## AVAILABLE RECORDS
◇ ◇ ◇

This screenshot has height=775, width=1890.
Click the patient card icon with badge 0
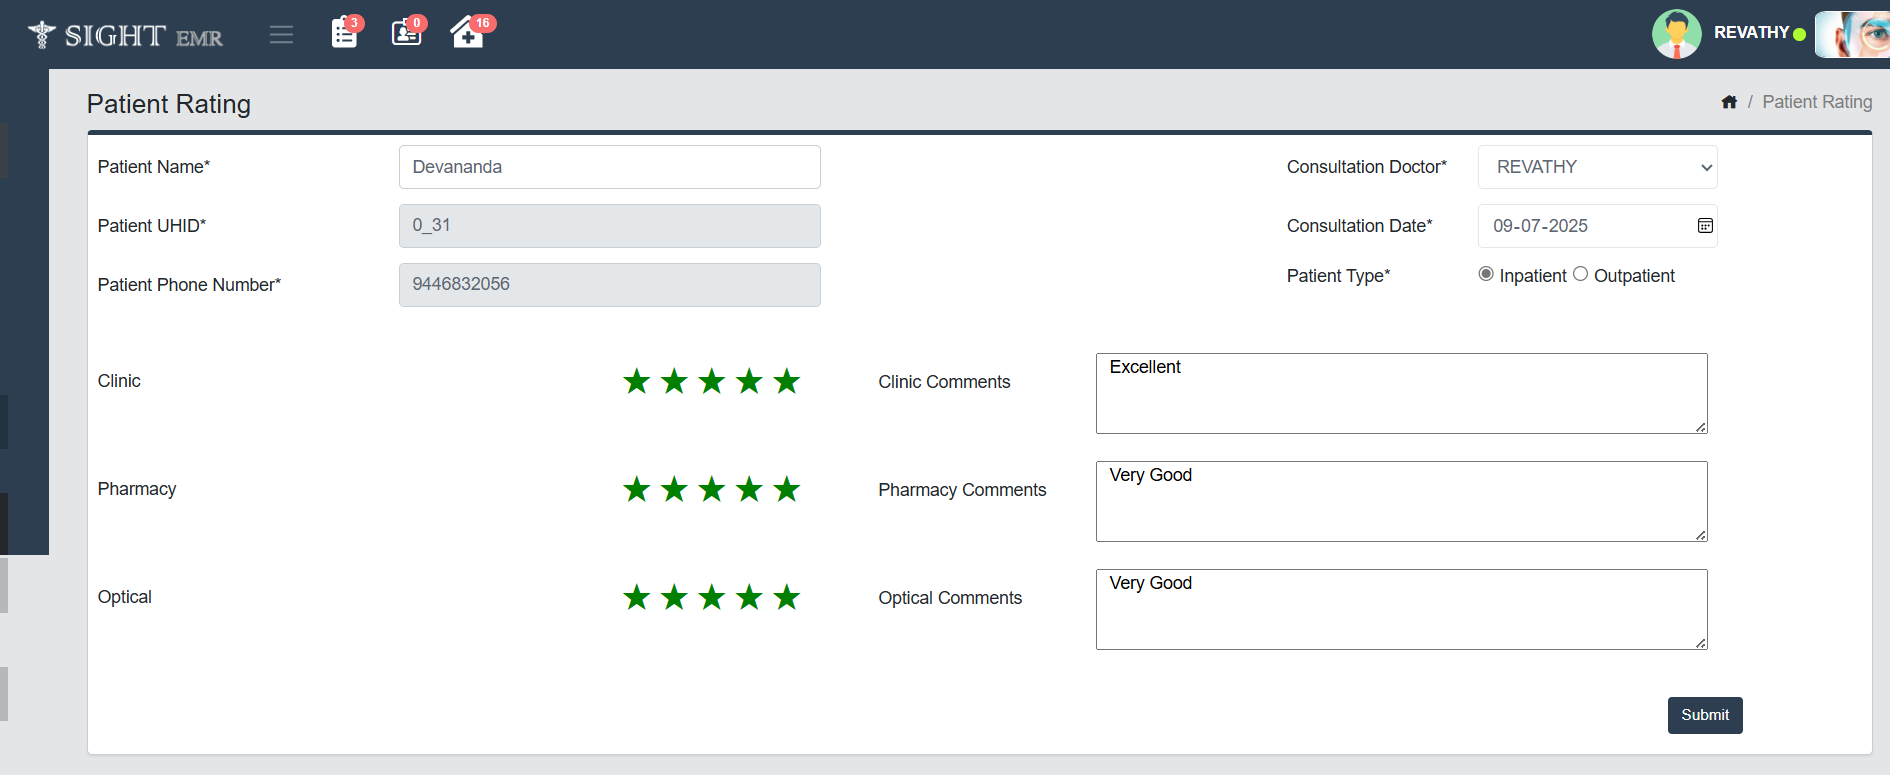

◇ ◇ ◇

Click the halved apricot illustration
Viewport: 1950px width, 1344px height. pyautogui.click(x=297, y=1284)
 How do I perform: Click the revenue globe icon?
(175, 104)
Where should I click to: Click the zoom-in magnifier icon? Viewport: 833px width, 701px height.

◇ ◇ ◇

## PROBLEM REQUIREMENTS
Rewrite the records from the line containing "How do I perform: Click" through the line containing "Where should I", changing "icon" to "button" and leaving everything else the same.

## PROBLEM SOLUTION
 How do I perform: Click the revenue globe button?
(175, 104)
Where should I click to: Click the zoom-in magnifier button? Viewport: 833px width, 701px height.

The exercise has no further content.